SharePoint and CMS seem to occupy very similar niches. Both offer document management-like capabilities, and both are Web products. SharePoint, however, is designed as an intranet portal site, where CMS is very focused on Web publishing and hosting, most especially public Web site hosting (since not many companies will spend the money necessary to acquire CMS on a purely intranet site). The fact that CMS and SharePoint didn’t really offer any integration was more a function of their parallel, unintegrated development (remember, Microsoft bought CMS and developed SharePoint internally) than of any master plan on Microsoft’s part.

Microsoft recently released an Integration Pack for CMS and SharePoint Portal Server (SPS). The purpose of the Integration Pack is to provide tighter integration between the two related products. Specifically, the Integration Pack enables users to manage content more efficiently across SPS and CMS, making it easier to manage content in SPS and then publish it out through CMS for subsequent publication on the Web. The Pack also makes it easier for SPS-based intranet portals to integrate content on the corporate Web site, which would be hosted by CMS. Finally, the Web Content Management processes in CMS are exposed in SPS, providing integration between the company’s intranet portal (based on SPS) and their public Web publishing infrastructure (in CMS).

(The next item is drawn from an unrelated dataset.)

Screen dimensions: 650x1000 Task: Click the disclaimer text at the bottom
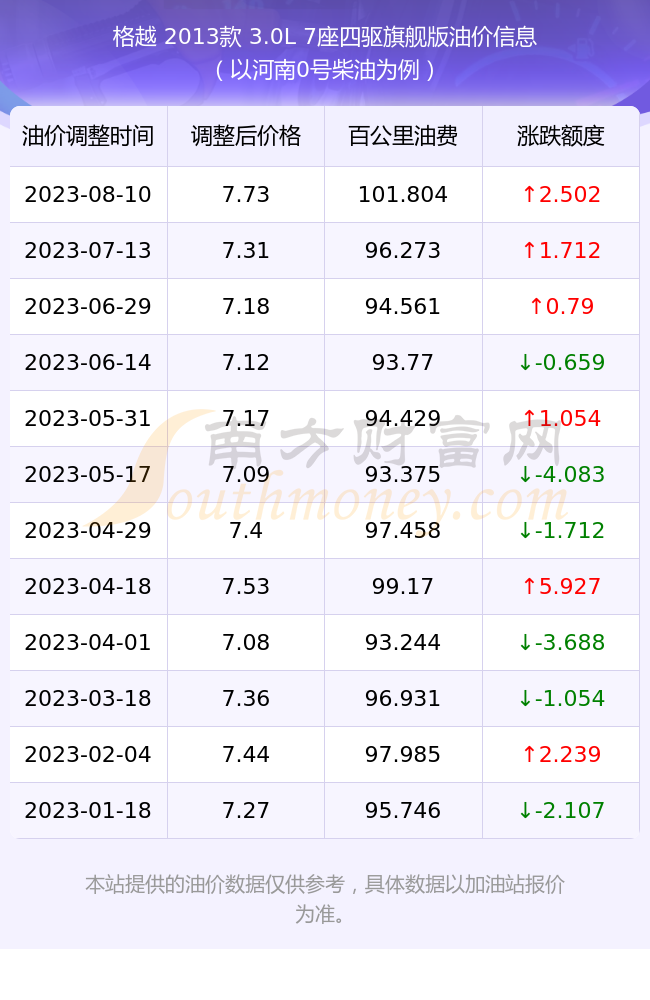click(325, 899)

One of the best features of the Integration Pack is its price: free. Normally, that’s a free download through www.Microsoft.com/downloads/release.asp?releaseid=38801. You can read more about the Integration Pack on the CMS Web site at www.Microsoft.com/cmserver.

SharePoint Portal Server

For more information on SPS’s capabilities, seeTechnology Capabilities,” p. 354

Commerce Server

CMS’s Content Connector for Commerce Server allows CMS to work in conjunction with Commerce Server, enabling you to use CMS to create Commerce Server–based e-commerce sites. The steps for using the Content Connector are pretty involved, and you’ll need to have your site developers take extra care when developing complex Commerce Server sites under CMS. If you make the effort, though, you’ll find that CMS offers answers to many of Commerce Server’s problems:

  • CMS provides a managed authoring environment, enabling you to distribute the task of page creation to less technically experienced individuals.

  • CMS’s workflow fits into what most companies already use for their publishing workflow. For example, catalog companies already use an author-editor-approver process, which CMS mimics.

  • By allowing less technically expert authors to work within page templates to create site content, CMS really extends Commerce Server’s philosophy of delegating tasks throughout the organization, rather than dumping everything on the technical staff.

Commerce Server

For information on what Commerce Server is capable of, seeTechnology Capabilities,” p. 230

Incorporating Content Management Server into Your Design

You’ll have to adopt some slightly different design techniques for CMS 2001 than for other .NET Enterprise Servers. That’s because Microsoft’s acquisition of CMS was pretty recent, and they haven’t yet released a version that Microsoft has actually developed. In fact, the CMS documentation is primarily delivered in PDF files, as opposed to Microsoft’s usual compiled HTML (CHM) help files, and the documentation’s screen shots still show the product’s original company and name, NCompass Revolution. That means CMS doesn’t always use the same procedures and methods that the other .NET Enterprise Servers share, although future versions of CMS will undoubtedly toe the Microsoft company line much more closely.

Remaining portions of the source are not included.